Ich hab das Nicht oben in meinem Post vergessen gehabt GSandSDS ^^;
Sehr peinlich, da es ja der "alles entscheidende" Punkt ist ("etwas" übertrieben gesagt).

Wichtig ist:
Sowohl das myransiche, als auch das aventurische, Magiebild sind nur 2 Modelle zur Erklärung der Funktionsweise der Magie. Ein 3tes Liefert der Animismuss, der ebenso sehr erstaunliche Erfolge aufweisen kann (wie das heilen von Krankheiten mit nicht dämonischer Magie, sowie im Besonderen auch das Heilen von Lykantopie).
Alle Modelle funktionieren auf ihre Art und Weise und haben ihre ganz eigenen Vor- und Nachteil (die aventurische Spruchmagie ist recht schnell und auch recht Sparsahm mit der AE. Aber an Flexibilität kann sich nur so lange behaupten, wie ein Myraner sich auf seine Matrizen verlassen muss. Die myransiche Magie kann für sich Verbuchen, das sie einem dicht an Freizauberei heran führt. Und selbst wenn man es nicht so weit Treibt, einem noch immer eine größere Bandbreite erlaubt, als die Aventurische. Dafür ist sie Langsamer und Teurer. Der Animusmuss ist sehr stark eingeschränkt, sowohl an Effekten als auch an Zauberdauer und Kosten. Dafür ermöglicht er aber auch bisweilen sehr sehr erstaunliches...).

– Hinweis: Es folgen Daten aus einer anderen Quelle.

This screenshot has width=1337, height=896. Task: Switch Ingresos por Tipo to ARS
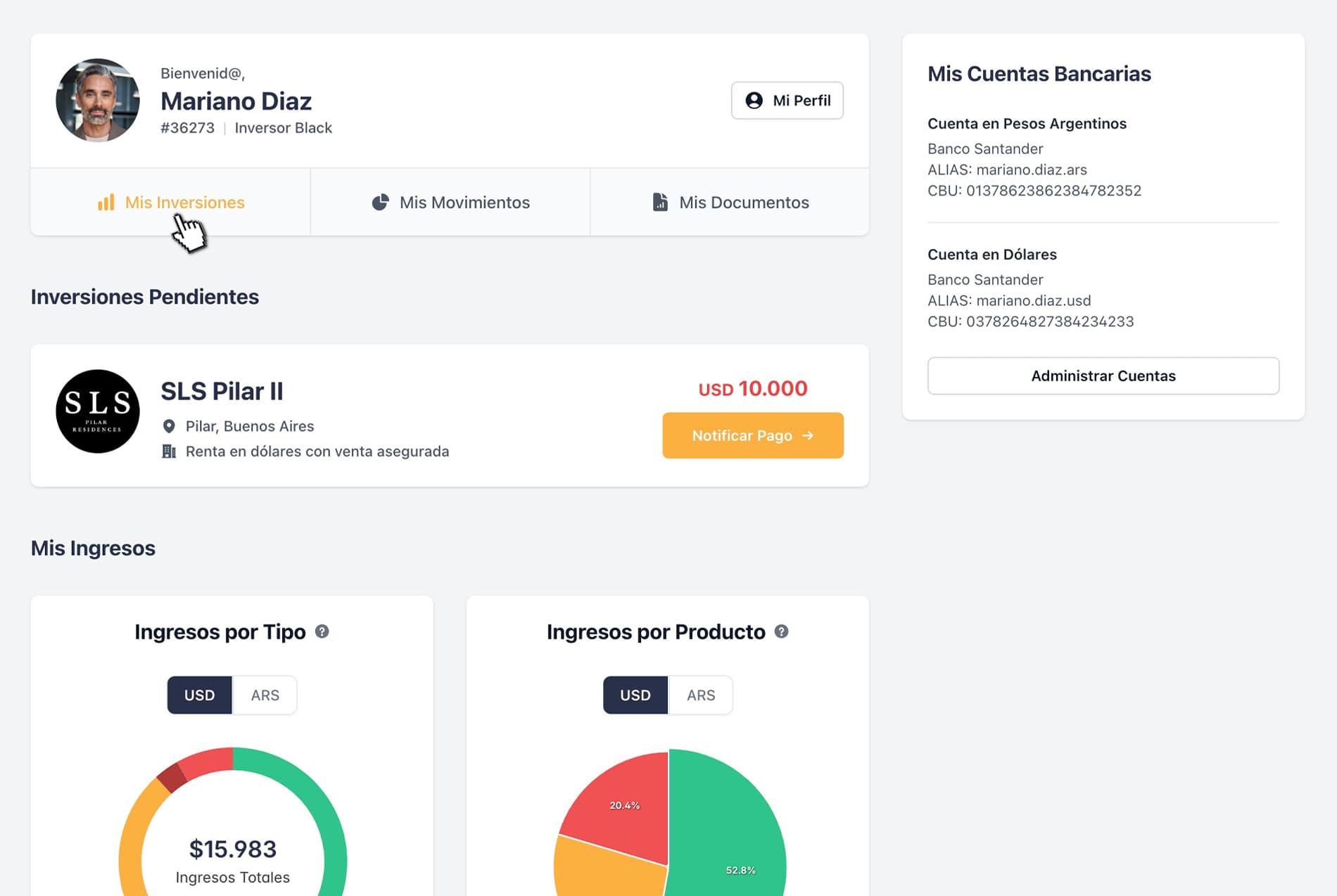[265, 695]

Aber das ganze ist jetzt auch nicht weiter Wichtig.
Wirklich Wichtig ist mEn, das keines der Modelle wirklich der Warheit entsprechen kann. Sie sind zu unterschiedlichen um alle Zeitgleich war sein zu können. Und doch zeigen die Möglichkeiten der Modelle, das sie Wahr sein müssen...
Und auch wir OG kennen diese Warheit nicht wirklich.
Dank besagter Kapitel in WdZ und MyMa haben wir aber einen Groben überblickt darüber, wie diese Wahrheit aussehen könnte.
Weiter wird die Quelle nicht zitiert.